Director Audrey Diwan‘s follow-up to acclaimed, Venice Golden Lion-winning ‘Happening’ is unlikely to have any kind of cultural impact – all it does is get the protagonist to go from one lover to another in a failed attempt to put female agency in the driver’s seat. All this with a flat tone and a fatal absence of humor.
Diwan and co-screenwriter Rebecca Zlotowski’s screenplay uses the original for inspiration. Kristel’s Emmanuelle was a model whose life revolved around her Bangkok-based diplomat husband and his desires, the new revisionist so-called feminist version of Emmanuelle (Noémie Merlant) is a quality control inspector for a large luxury hotel chain, a career woman of sorts. Ah, but you wouldn’t think so after the dalliances she gets up to.There’s very little occupation involved here.
The plot involves Emmanuelle having a threesome with another couple, following a dark stranger(Kei Shinohara) and fooling around with local escort Zelda (Chacha Huang).

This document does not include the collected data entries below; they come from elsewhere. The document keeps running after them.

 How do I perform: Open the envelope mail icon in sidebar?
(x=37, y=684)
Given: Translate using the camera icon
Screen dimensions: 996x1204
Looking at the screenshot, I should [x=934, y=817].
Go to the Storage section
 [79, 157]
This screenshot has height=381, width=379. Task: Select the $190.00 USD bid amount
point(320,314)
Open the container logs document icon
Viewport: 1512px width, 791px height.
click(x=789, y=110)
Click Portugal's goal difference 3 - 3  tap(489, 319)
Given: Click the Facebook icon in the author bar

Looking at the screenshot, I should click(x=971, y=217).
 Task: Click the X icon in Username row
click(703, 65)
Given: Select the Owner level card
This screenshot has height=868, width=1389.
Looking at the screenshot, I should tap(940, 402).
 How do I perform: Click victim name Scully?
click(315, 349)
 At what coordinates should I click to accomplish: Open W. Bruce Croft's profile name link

As far as her job is concerned, Emmanuelle has to find an excuse for the corporation to fire expensive hotel manager Margot (Naomi Watts), even though she performs her duties impeccably, Then there’s a security chief (Anthony Wong) who scrutinizes everyone’s tiniest move through CCTV.
The film’s main objective is for Emmanuelle to take control sexually. So there’s no real story here. And her trip to Hong Kong, ostensibly, to visit a fine establishment, Rosefield Palace, that has lost its international ranking leading management to suspect something must be wrong with the hotel manager Margot Parson, is just window dressing.
“Emmanuelle” has nothing much to reveal about concepts of sex and womanhood and it’s erotica, aimed at the voyeur, is far too tame to attract interest. Pretty, sensual camerawork and a pulsing soundtrack, by Evgueni and Sacha Galperine, attempts to cast a spell, but its in vain. There’s nothing here that will make you think or entertain.